====== TRECHO DO DOCUMENTO
Infelizmente, não sabemos nada sobre estes participantes durante o período de acompanhamento de 4-6 anos. O que é que eles fizeram durante estes anos? Começaram a adotar um estilo de vida mais saudável ou ativo? Fizeram reabilitação pós-operatória? Talvez alguns o tenham feito, outros não, e todos estes são possíveis factores de confusão que devem ser examinados noutras investigações.
Este estudo examinou a evolução das lesões da cartilagem e os resultados dos pacientes submetidos a cirurgia do menisco. Na linha de base (durante a cirurgia), a extensão da lesão da cartilagem foi registada de acordo com o sistema de pontuação da Sociedade Internacional de Reparação da Cartilagem (ICRS). Trata-se, no entanto, de uma escala desenvolvida para avaliar a qualidade da reparação da cartilagem. No entanto, estas pontuações foram ainda dicotomizadas para determinar se havia ou não havia lesão da cartilagem durante a cirurgia (que era a medição de base). Teria sido interessante ver como a cartilagem tinha evoluído ao longo do tempo e se isso estava relacionado com os resultados dos doentes, mas não foi analisado aqui. Claro que não puderam utilizar o mesmo procedimento para classificar a extensão das lesões da cartilagem (cirurgia), mas a utilização da ressonância magnética pode ter sido interessante. A fiabilidade do sistema de pontuação utilizado foi considerada boa, com um ICC de 0,83, pelo que utilizaram uma ferramenta de medição precisa para classificar as lesões da cartilagem.
============
====== DADOS FORNECIDOS
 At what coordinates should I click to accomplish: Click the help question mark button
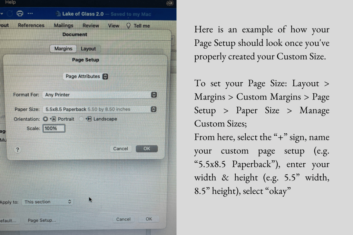coord(18,150)
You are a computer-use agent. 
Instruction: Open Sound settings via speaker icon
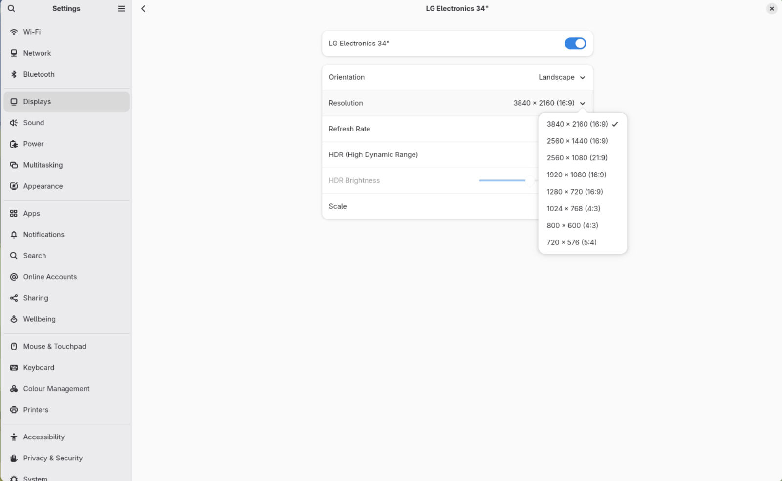click(14, 123)
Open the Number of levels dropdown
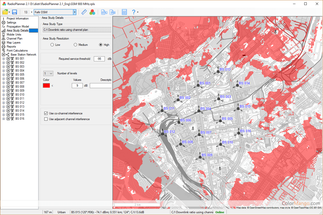 coord(48,73)
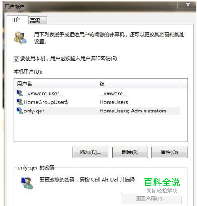Click the _vmware_user_ account icon
197x206 pixels.
(20, 93)
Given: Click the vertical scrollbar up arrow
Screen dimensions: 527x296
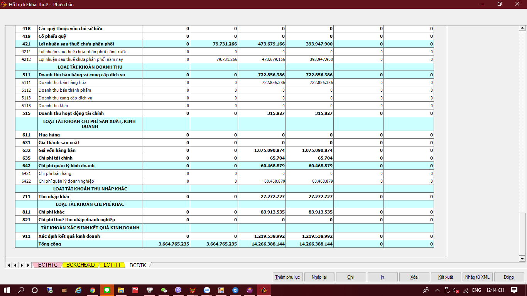Looking at the screenshot, I should click(x=522, y=28).
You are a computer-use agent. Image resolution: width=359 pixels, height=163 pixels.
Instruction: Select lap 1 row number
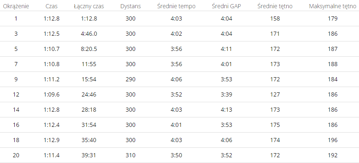click(x=16, y=18)
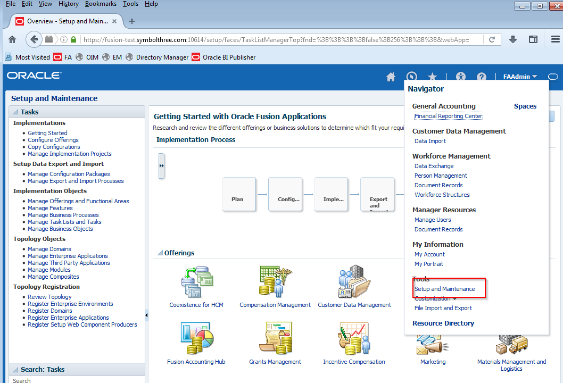Expand the Search: Tasks panel

pyautogui.click(x=15, y=370)
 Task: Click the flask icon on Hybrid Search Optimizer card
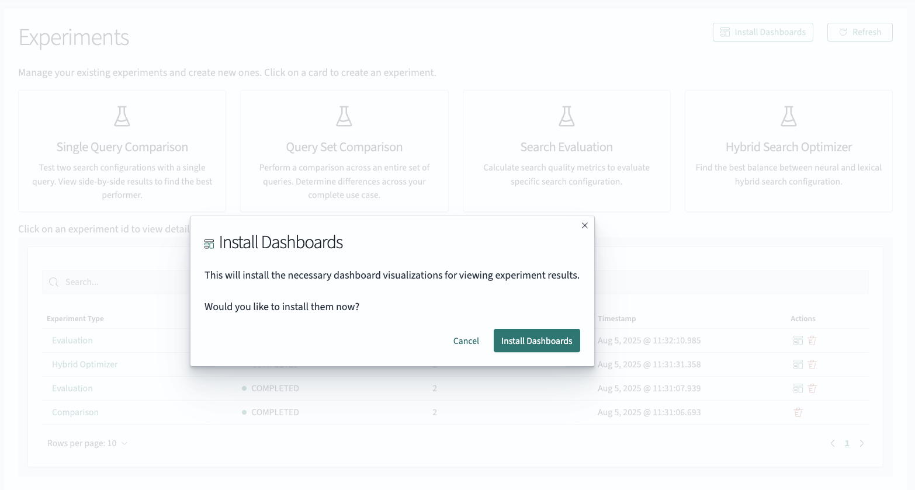coord(788,116)
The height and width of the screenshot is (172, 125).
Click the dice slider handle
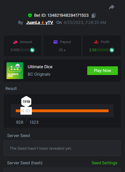tap(26, 111)
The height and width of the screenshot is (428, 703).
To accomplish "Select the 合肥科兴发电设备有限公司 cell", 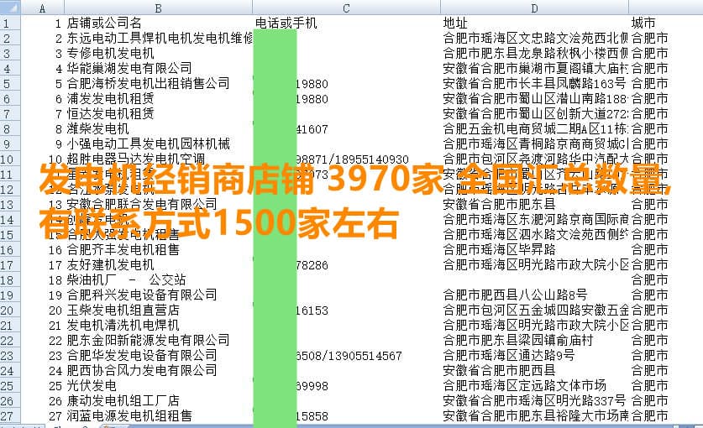I will tap(142, 295).
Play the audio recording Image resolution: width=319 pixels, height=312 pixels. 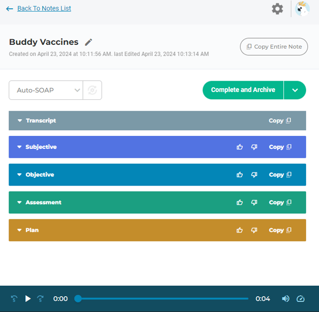[x=28, y=299]
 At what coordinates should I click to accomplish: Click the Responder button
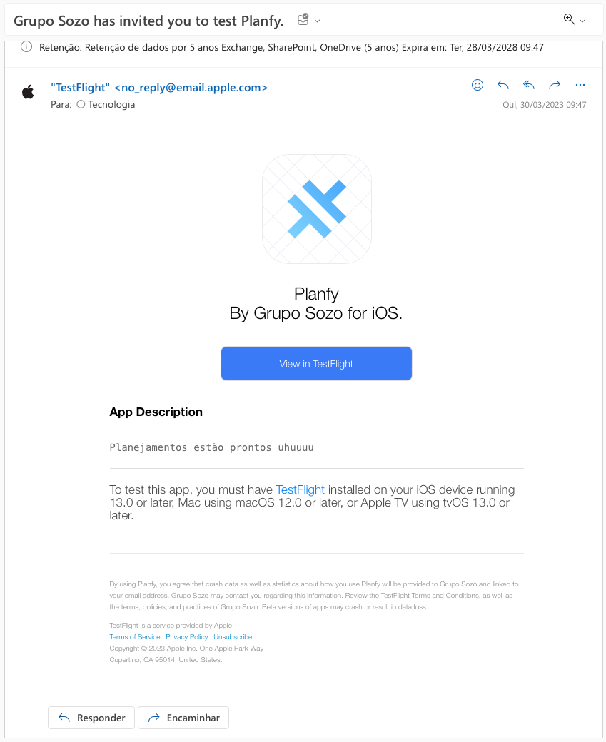[91, 718]
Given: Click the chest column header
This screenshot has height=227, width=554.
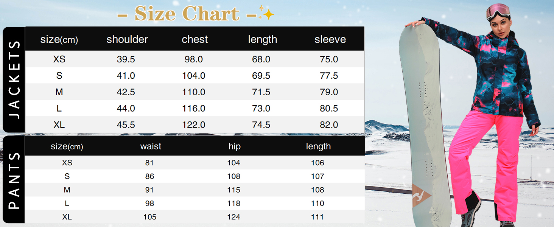Looking at the screenshot, I should pyautogui.click(x=195, y=39).
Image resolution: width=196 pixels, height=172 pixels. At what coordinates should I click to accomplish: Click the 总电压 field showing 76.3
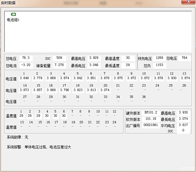(x=26, y=58)
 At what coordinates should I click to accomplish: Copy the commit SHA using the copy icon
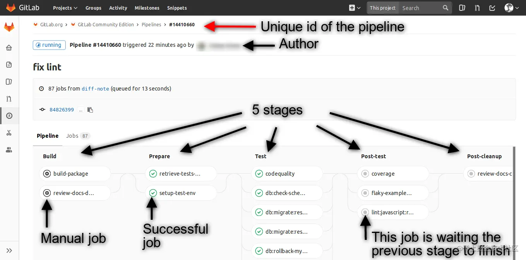click(90, 109)
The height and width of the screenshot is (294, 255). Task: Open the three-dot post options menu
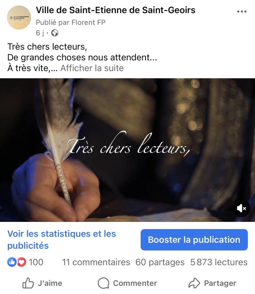242,11
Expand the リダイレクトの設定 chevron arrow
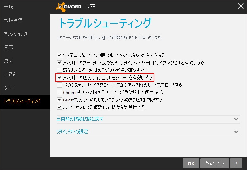This screenshot has height=170, width=247. [236, 132]
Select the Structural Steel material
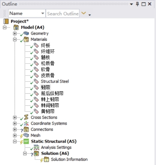The width and height of the screenshot is (156, 165). tap(55, 81)
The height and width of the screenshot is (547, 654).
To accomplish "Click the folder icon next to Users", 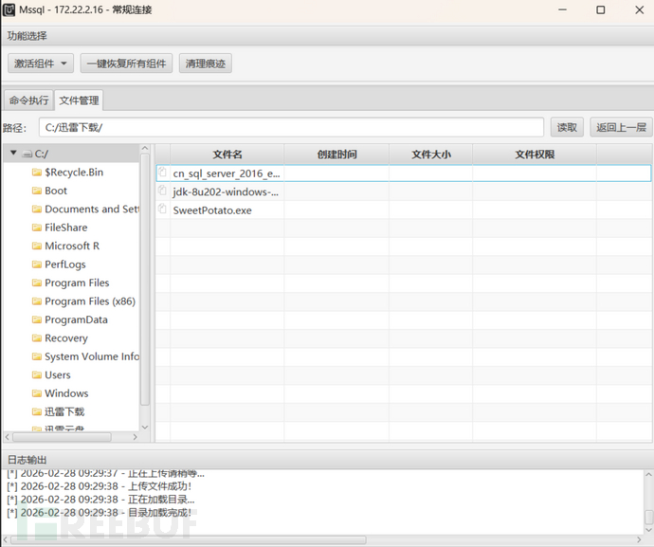I will pyautogui.click(x=36, y=375).
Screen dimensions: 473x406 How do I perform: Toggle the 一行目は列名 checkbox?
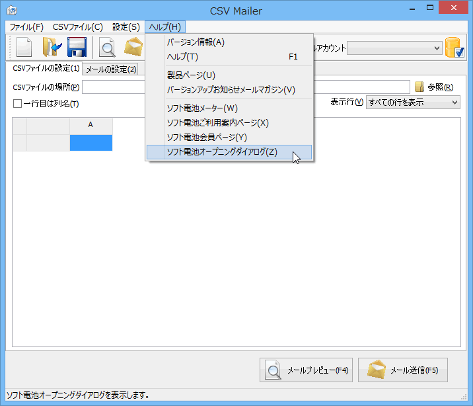click(18, 103)
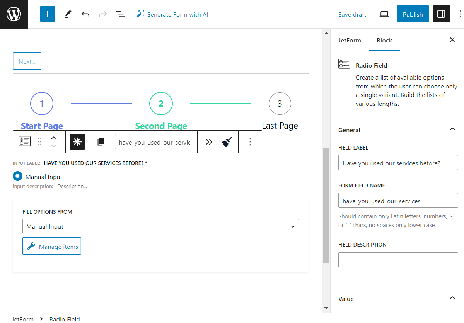
Task: Click the copy icon in the field toolbar
Action: point(101,141)
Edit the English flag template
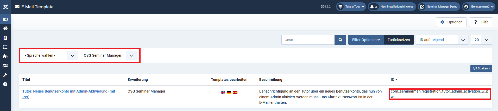 [223, 93]

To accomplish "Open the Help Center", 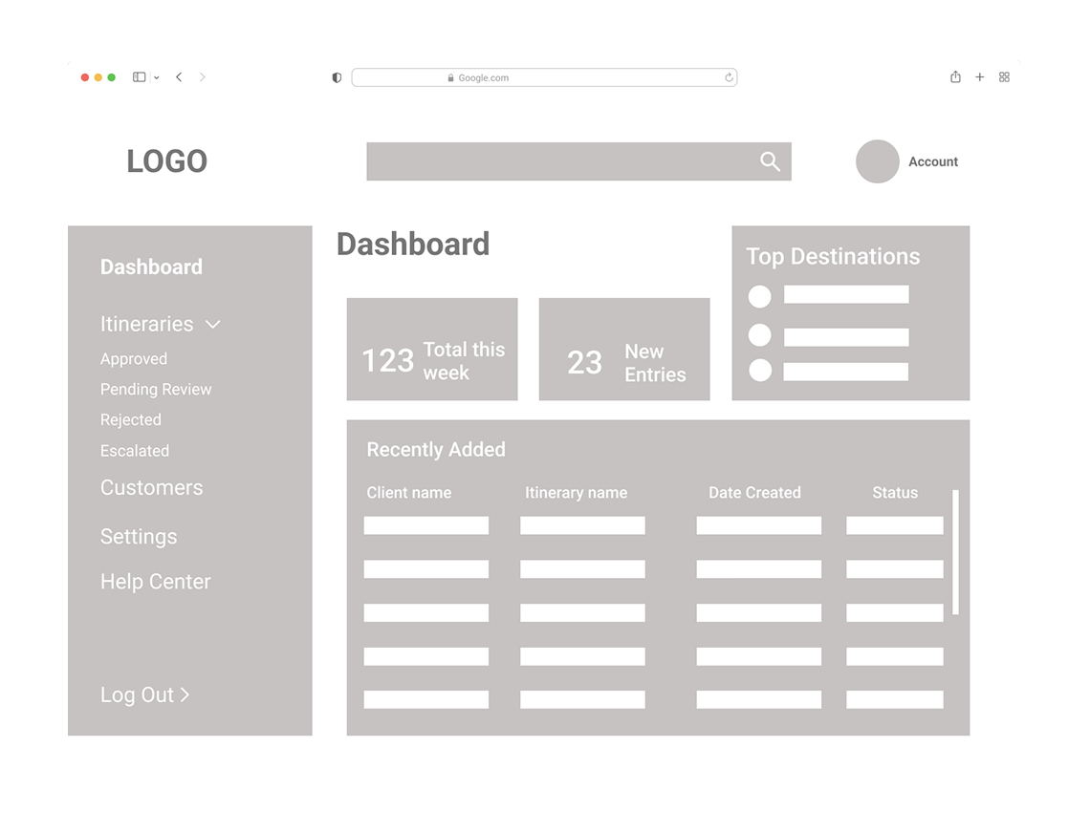I will click(155, 581).
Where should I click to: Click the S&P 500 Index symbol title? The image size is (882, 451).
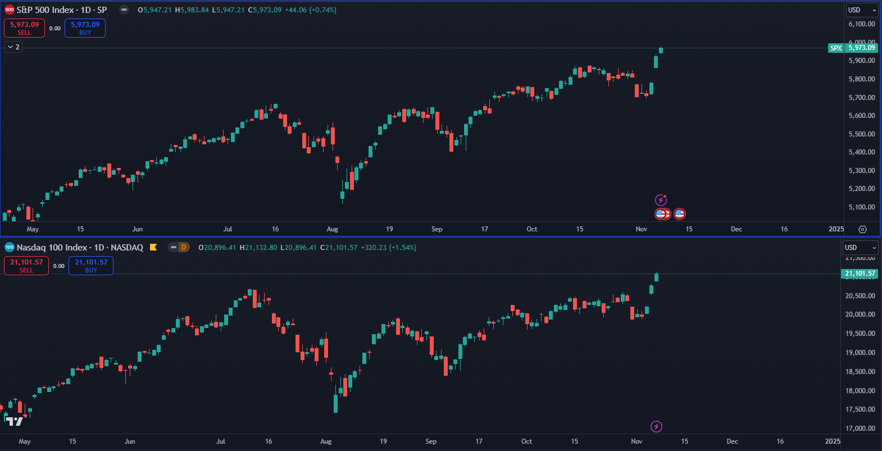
============
▶ **EXERCÍCIO**
Responda a estas perguntas sobre o trecho acerca da cirurgia do menisco:
(a) Quanto tempo durou o período de acompanhamento dos participantes?
(b) Que sistema de pontuação foi usado na linha de base para registar a extensão da lesão da cartilagem?
(c) Qual foi o ICC atribuído à fiabilidade desse sistema de pontuação?

▶ **RESOLUÇÃO**
(a) De 4 a 6 anos.
(b) O sistema de pontuação da Sociedade Internacional de Reparação da Cartilagem (ICRS).
(c) 0,83.